Daniel Hannan is an MEP for South-East England, and a journalist, author and broadcaster. His most recent book is What Next: How to Get the Best from Brexit.
Let’s start with some basic statistics. In 1950, the United Kingdom was roughly twice as rich as Singapore: our per capita GDP was $11,920.58 to Singapore’s $5,689.91. By 2016, the position had been reversed. British GDP per head (adjusted for inflation and purchasing power parity) was $42,287.17 to Singapore’s $82,168.33. Singaporeans, in other words, went from earning less than half of what we did to earning nearly double.
Bear these numbers number in mind when you hear people conjuring Singapore as some sort of Dickensian bogeyman. Lower tariffs, lower taxes and lower regulations do not bring lower wages. On the contrary, they have turned Singapore from a steamy island with no resources into a gleaming metropolis.
However you measure it, Singapore’s economy has been a huge success. Let’s take the most elemental measure of all. Life expectancy in Singapore has risen since 1960 from 66 to 83; the equivalent rise in Britain was from 71 to 81. Rich and poor Singaporeans are respectively better off than their British counterparts.

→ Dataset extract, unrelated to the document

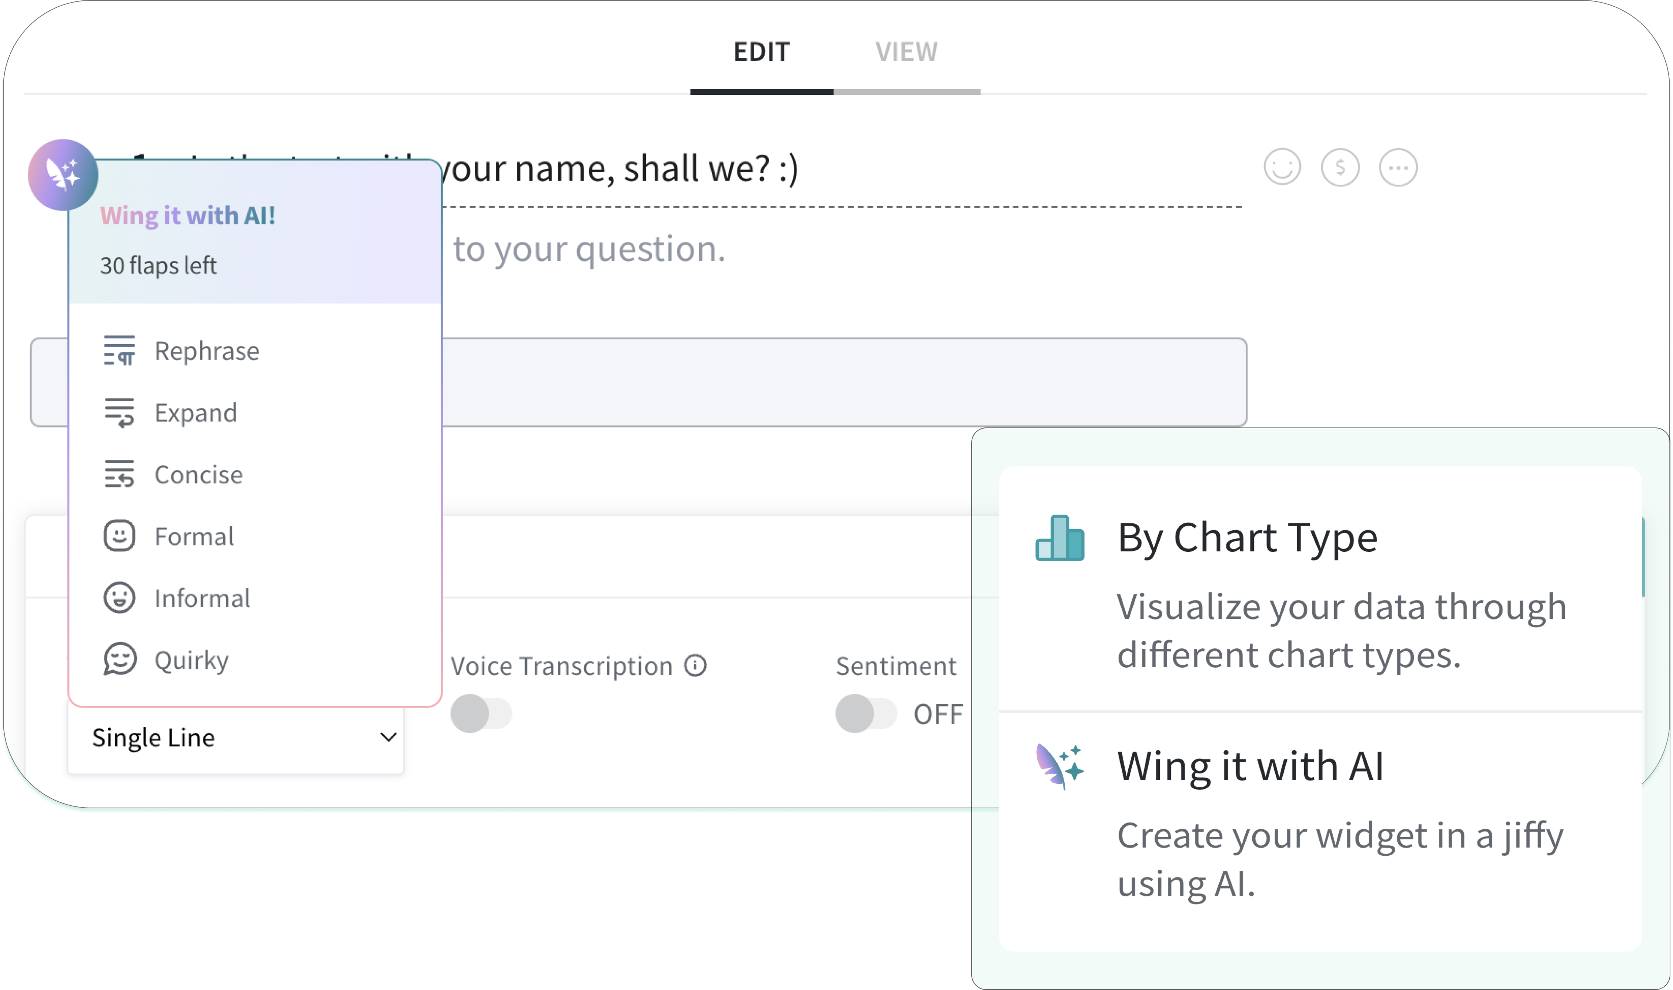
Task: Switch to the VIEW tab
Action: pyautogui.click(x=906, y=52)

Yet, bizarrely, Singapore is more often referred to in our political discourse as a threat than as an opportunity. Labour MPs cite it as the kind of Brexit that no one wants, what Jeremy Corbyn keeps calling a “bargain basement economy”. Commentators tell us that ministers are holding the Singapore model up their sleeves as something to menace the rest of the EU with if they don’t get a decent deal. But Singaporean levels of taxation are not a menace; they are a sensible growth strategy.

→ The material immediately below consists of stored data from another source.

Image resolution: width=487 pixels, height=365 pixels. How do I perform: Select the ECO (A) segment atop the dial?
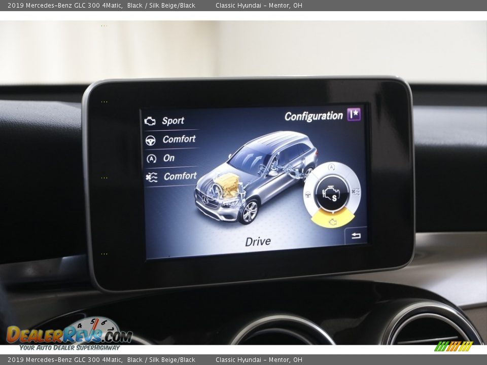(x=332, y=168)
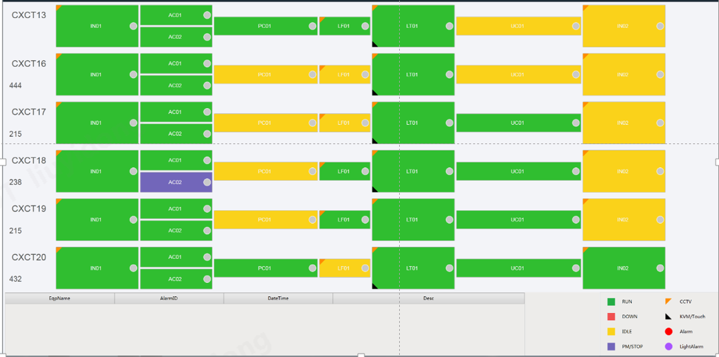Click the DateTime column header

(278, 298)
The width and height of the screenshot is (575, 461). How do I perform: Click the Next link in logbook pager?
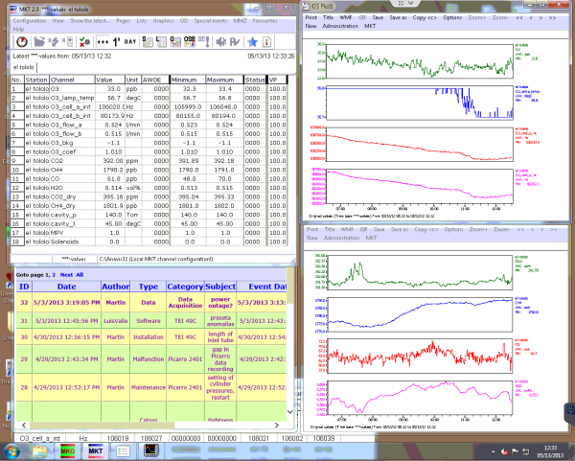point(66,274)
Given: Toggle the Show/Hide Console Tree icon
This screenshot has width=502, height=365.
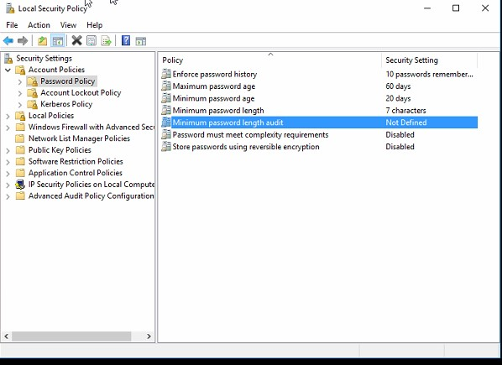Looking at the screenshot, I should click(58, 41).
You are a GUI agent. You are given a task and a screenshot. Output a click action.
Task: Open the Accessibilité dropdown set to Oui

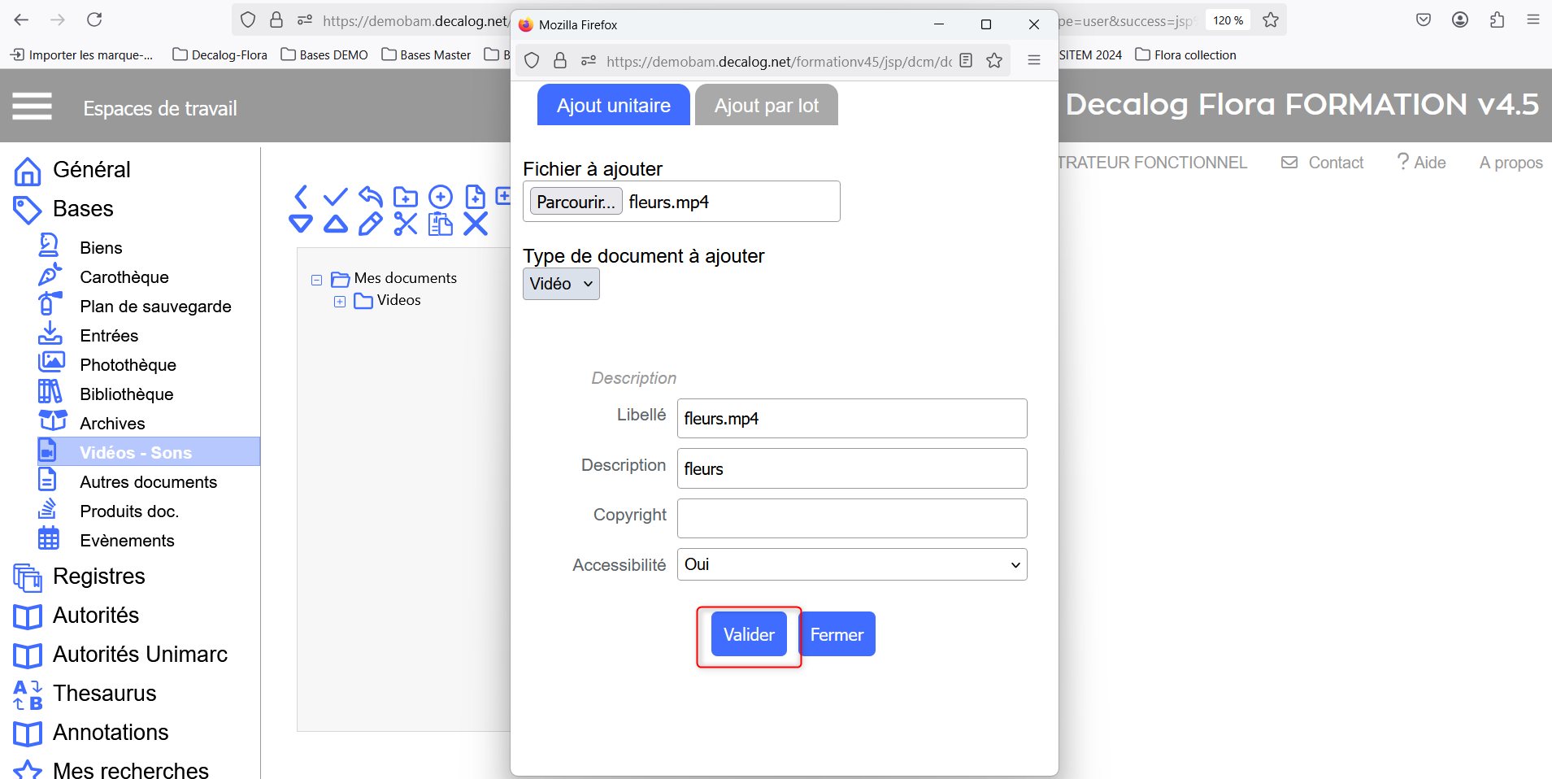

It’s an unshakeable rule of politics than, whenever you cite a foreign example, however narrow the context, you are guaranteed – guaranteed – to be told something unrelated about the country you have mentioned. The Swiss have a great system of direct democracy? “Yeah, well, they took Nazi gold!” The Singaporeans have an enviable economic model? “Yeah, well, it’s a one party state!”
So it’s worth repeating, for the thousandth time, that Brexit will not make us “like” Switzerland or “like” Singapore. We’re not going to plant ski chalets in the Pennines or swap the beauty of our seasons for an unchanging equatorial haze. The point is simply that cutting taxes and regulations does not lead to squalor, but to higher living standards.
If Singapore is too exotic a model, try Australia or New Zealand. They, too, have opened their markets, removing tariffs and trade barriers, liberalising their economies, reducing the state’s share of GDP. Both have enjoyed a generation of sustained growth in consequence.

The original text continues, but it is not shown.